Tales of the Ridiculous

Signature authorization from a 5-year old?

We live in a time where our signatures (or scribble in my case) carry immense power.  After all, with the stroke of a pen you can take possession of a home, a car, and a plethora of worldly goods.  Our signatures have the power of releasing others from their responsibilities, as well as holding us accountable for our actions, but asking a 5-year old to sign a legal document seems a bit ridiculous.

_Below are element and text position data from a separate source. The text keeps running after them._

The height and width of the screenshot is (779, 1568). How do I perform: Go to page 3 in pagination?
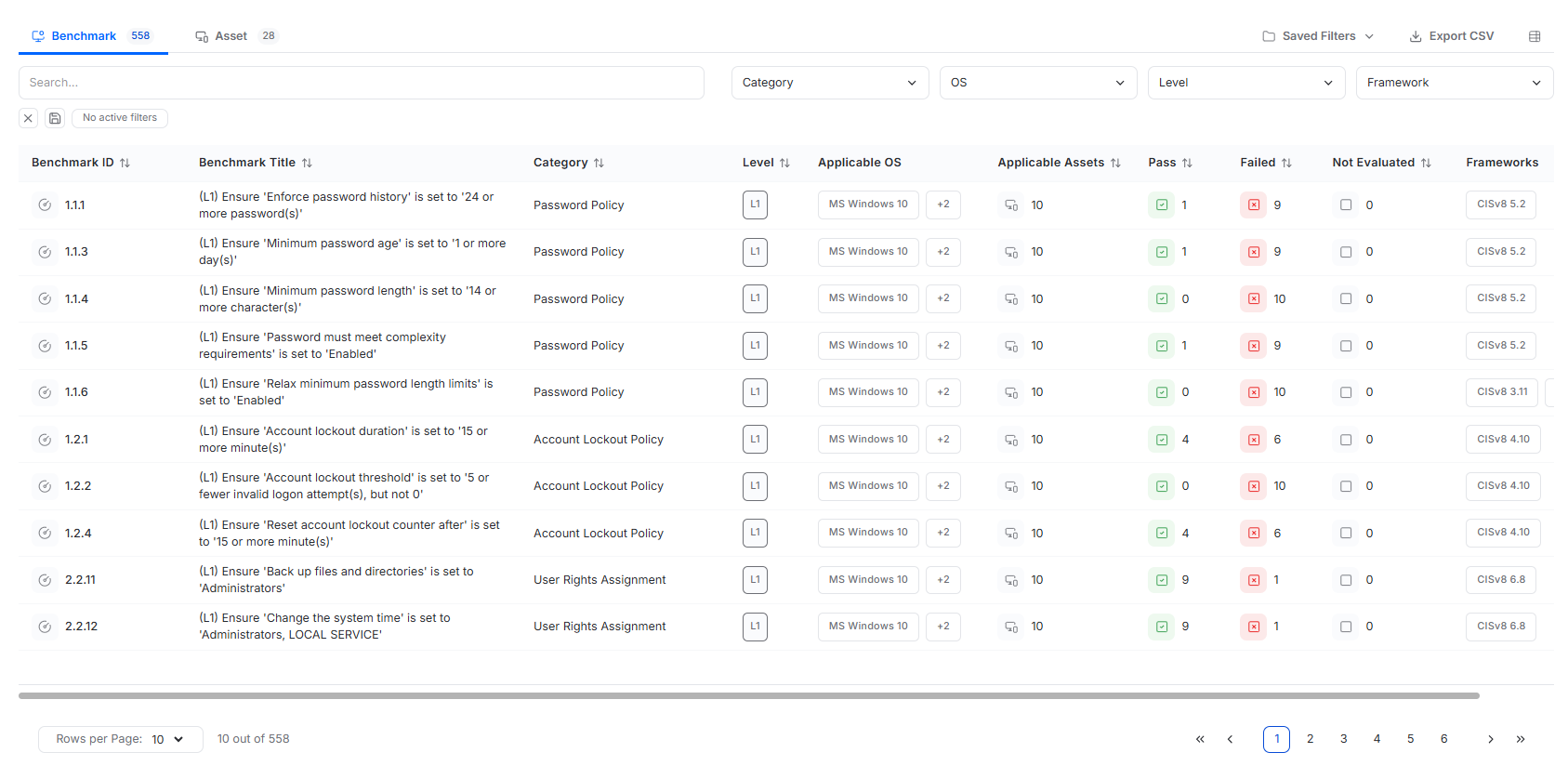pos(1343,739)
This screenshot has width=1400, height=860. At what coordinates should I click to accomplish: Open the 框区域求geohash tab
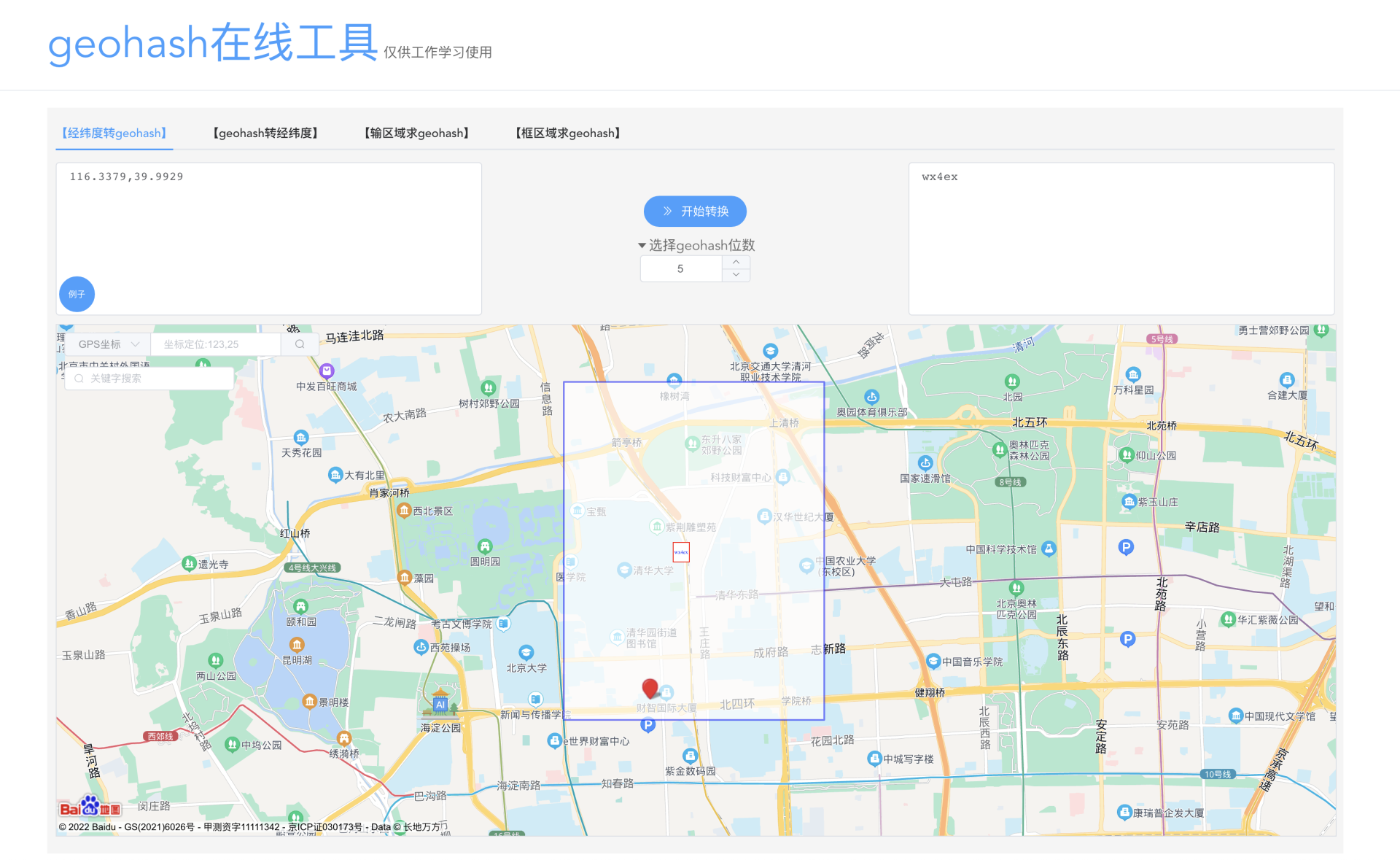[567, 133]
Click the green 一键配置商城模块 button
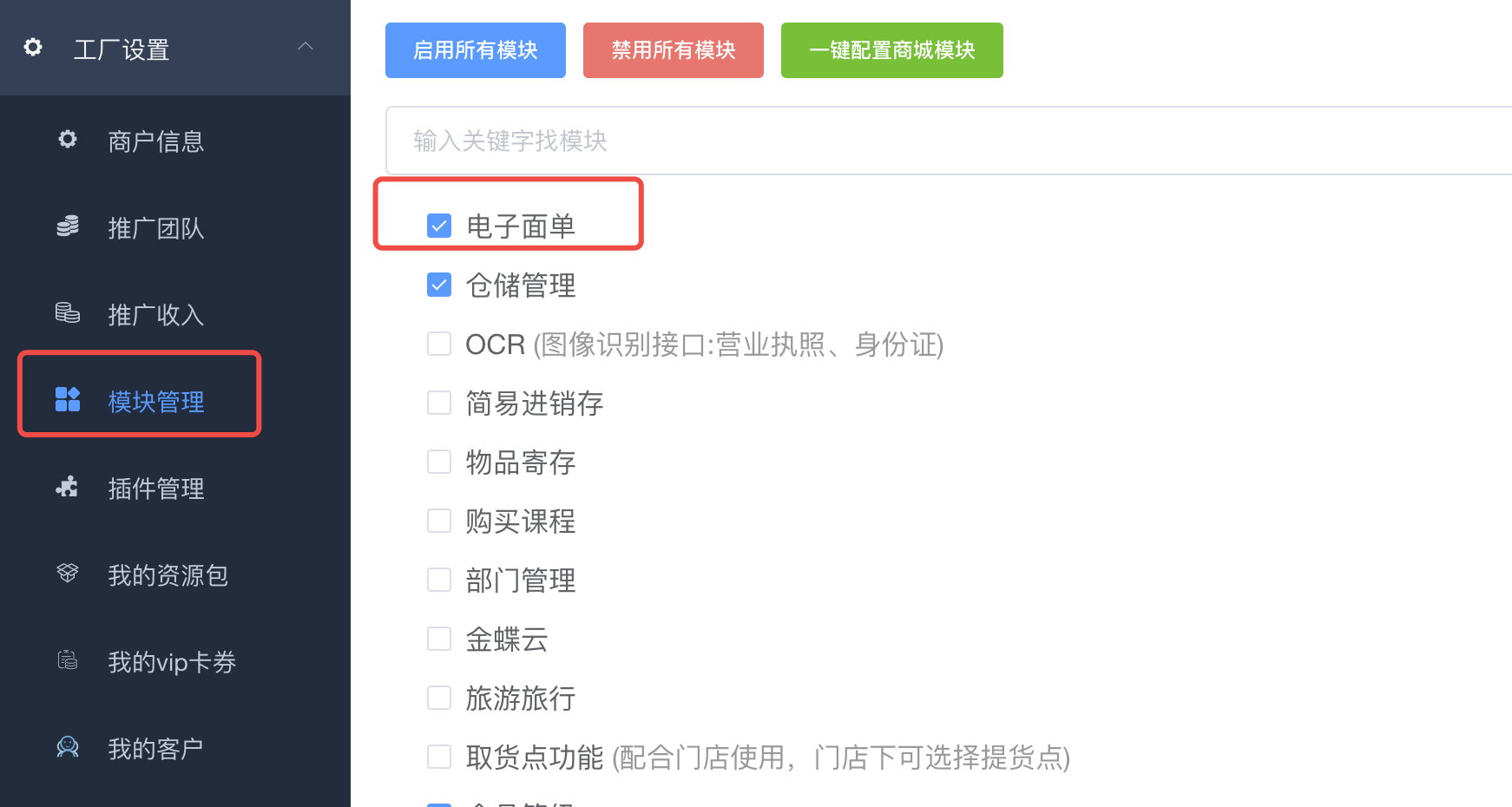Image resolution: width=1512 pixels, height=807 pixels. tap(891, 50)
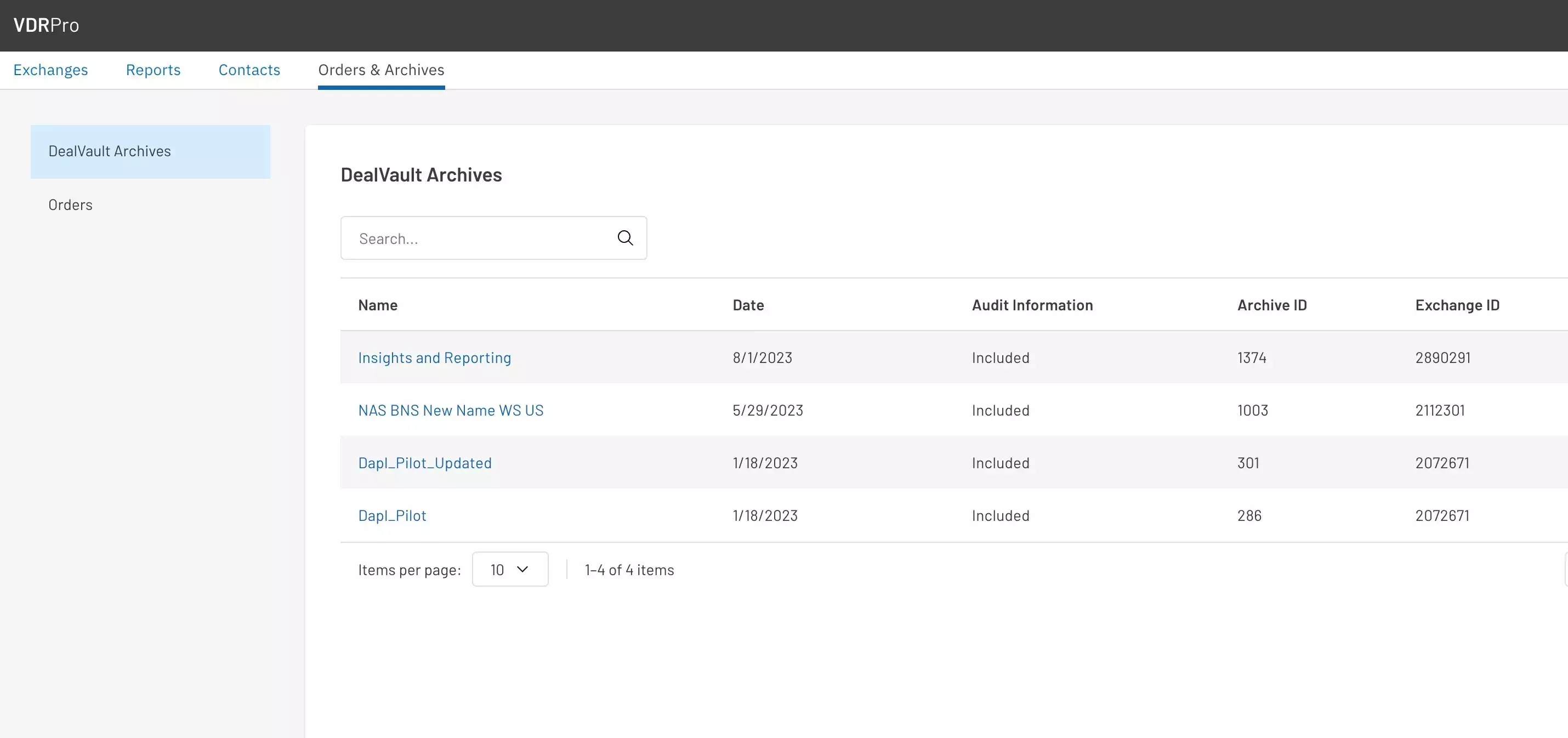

Our son, Brendan, started kindergarten in the fall. About two weeks into the term he brought home a “Technology Acceptable Use Policy” that required the signature of both a parent and the student.  The document stressed that the “use of technology resources was a privilege, NOT a right”, and asked that all students to agree to the following terms:

  • I recognize that copyright laws protect software.  I will not make unauthorized copies found through online services to my own personal disks or any other media device.
  • I will not lend, give, or sell copies of software provided to me unless I have written permission of the copyright owner or the original software is clearly identified as shareware, freeware, or public domain.
  • I will not knowingly create or introduce any viruses to school equipment.
  • I will follow the rules of network etiquette, which include the use of appropriate language and polite responses.
  • I will not distribute unethical, illegal, immoral, inappropriate, or unacceptable information of any type.
  • Blah.  Blah.  Blah.

How many of you know any 5-year olds that grasp the concepts of copyright laws, black market software, and computer viruses?  If we were fortunate enough to have these kids as our own they would be enrolled at MIT - not kindergarten. 

Nonetheless, we signed it. We even used the opportunity to teach our son a lesson on how to sign an official legal document properly.   My father taught me to sign any legal document in blue ink to prevent any confusion between the original and any photocopy.   Brendan’s signature, in blue crayon, would have made any Grandpa proud.